The second part of what's going on is mechanical adaptation. That's where you learn to adjust your body's mechanics to allow you to use the limb to hit harder. If you anticipate that it will be too painful to hit in such a way, you will not really "lean into" your technique. You'll be too timid. And so your mechanics will not be as strong. But when you are sure it's not going to hurt, you start to make those mechanical adaptations to increase the effect and power of your strike.
Now, what I left out was bone strengthening. The theory goes like this: Micro-fractures in bone cause rapid mineralization of the fracture site, filling it up with calcium to reform the bone. So by repeatedly causing these micro-fractures, over time it can lead to a much stronger bone.
But it turns out that might not actually be true. According to some medical doctors, the fractures do increase strength temporarily, but eventually the bone becomes as weak as any other part of the bone, meaning that it's just as likely to break there as any other part of the same bone over the long term: http://www.nytimes.com/2010/10/19/health/19really.html
Of course, that article refers to medical bone breaks and fractures. But what about martial arts micro-fracturing? All bets are off. I don't think it has been sufficiently studied to say either way.

═══

[Questions to answer]
[A] Reproduce the part of the passage on conditioning limbs for striking from "But it turns" to "say either way." word for word.
[B] In the passage on conditioning limbs for striking, what fills the site of a bone micro-fracture to reform the bone?

[Given information]
═══

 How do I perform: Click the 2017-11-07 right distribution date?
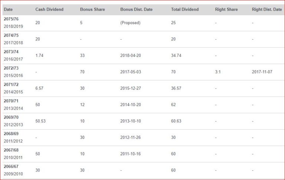(x=262, y=72)
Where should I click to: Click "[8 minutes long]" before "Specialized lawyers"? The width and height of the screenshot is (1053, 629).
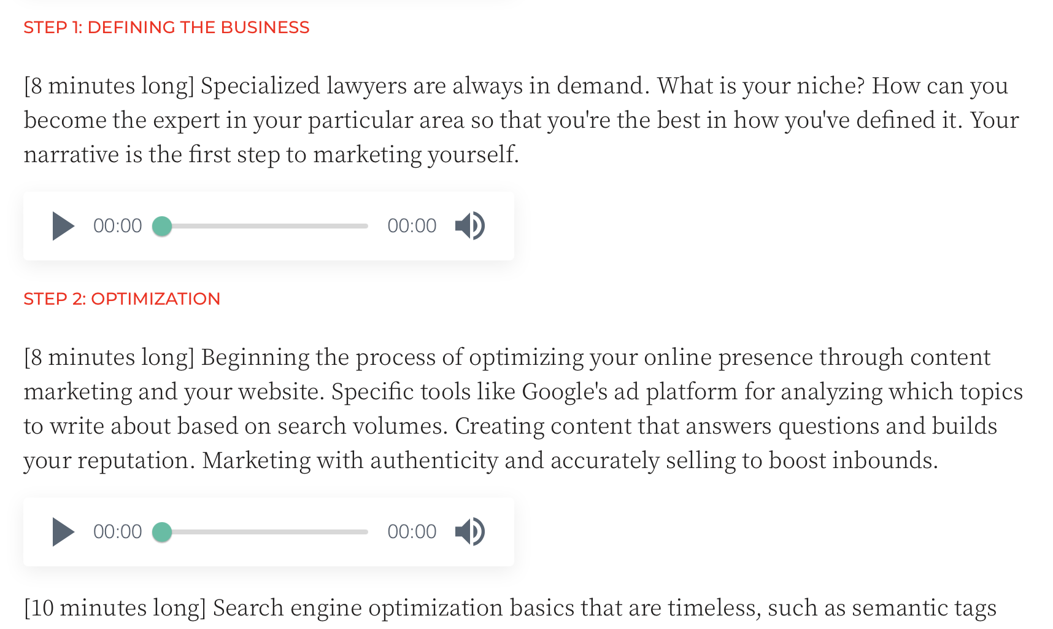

═══

[List of solutions]
[A]
But it turns out that might not actually be true. According to some medical doctors, the fractures do increase strength temporarily, but eventually the bone becomes as weak as any other part of the bone, meaning that it's just as likely to break there as any other part of the same bone over the long term: http://www.nytimes.com/2010/10/19/health/19really.html
Of course, that article refers to medical bone breaks and fractures. But what about martial arts micro-fracturing? All bets are off. I don't think it has been sufficiently studied to say either way.

[B] Calcium fills the fracture site through rapid mineralization.